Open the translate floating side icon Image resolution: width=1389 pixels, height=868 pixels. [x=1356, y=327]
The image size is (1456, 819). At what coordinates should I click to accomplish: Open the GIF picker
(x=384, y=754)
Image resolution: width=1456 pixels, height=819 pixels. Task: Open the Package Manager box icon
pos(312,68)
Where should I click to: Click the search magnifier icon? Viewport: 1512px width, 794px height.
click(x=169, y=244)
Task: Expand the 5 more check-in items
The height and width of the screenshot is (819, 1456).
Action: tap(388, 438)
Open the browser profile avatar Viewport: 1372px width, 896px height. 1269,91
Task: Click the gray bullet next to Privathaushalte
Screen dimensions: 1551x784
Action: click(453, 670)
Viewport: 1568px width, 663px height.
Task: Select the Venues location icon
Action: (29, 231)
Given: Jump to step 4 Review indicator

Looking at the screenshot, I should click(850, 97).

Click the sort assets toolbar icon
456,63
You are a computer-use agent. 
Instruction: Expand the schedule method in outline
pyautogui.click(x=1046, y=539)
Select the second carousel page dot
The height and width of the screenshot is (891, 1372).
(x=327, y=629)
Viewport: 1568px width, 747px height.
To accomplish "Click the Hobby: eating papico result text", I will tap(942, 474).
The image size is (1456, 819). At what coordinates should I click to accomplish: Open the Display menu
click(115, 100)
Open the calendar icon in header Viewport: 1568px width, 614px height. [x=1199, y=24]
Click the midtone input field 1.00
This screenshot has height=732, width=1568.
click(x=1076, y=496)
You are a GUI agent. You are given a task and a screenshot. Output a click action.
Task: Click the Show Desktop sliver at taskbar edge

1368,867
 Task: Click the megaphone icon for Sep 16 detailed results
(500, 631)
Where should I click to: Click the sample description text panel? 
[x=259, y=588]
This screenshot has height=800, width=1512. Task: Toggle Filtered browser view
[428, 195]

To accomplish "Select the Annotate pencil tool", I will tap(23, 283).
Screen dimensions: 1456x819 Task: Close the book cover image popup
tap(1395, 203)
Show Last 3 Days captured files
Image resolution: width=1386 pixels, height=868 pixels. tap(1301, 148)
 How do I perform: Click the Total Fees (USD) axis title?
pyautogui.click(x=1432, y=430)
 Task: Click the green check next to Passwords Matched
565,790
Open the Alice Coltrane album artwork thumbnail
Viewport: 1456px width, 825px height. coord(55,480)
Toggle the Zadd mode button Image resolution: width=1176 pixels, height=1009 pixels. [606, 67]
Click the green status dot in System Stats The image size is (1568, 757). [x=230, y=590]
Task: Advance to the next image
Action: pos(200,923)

------------------------------------------------

» Directions for this task
Take from the material above every line that includes the word "agent".

» Solution below
You are a computer-use agent. 
You are a GUI agent. You are given a task and a screenshot. Output a click action.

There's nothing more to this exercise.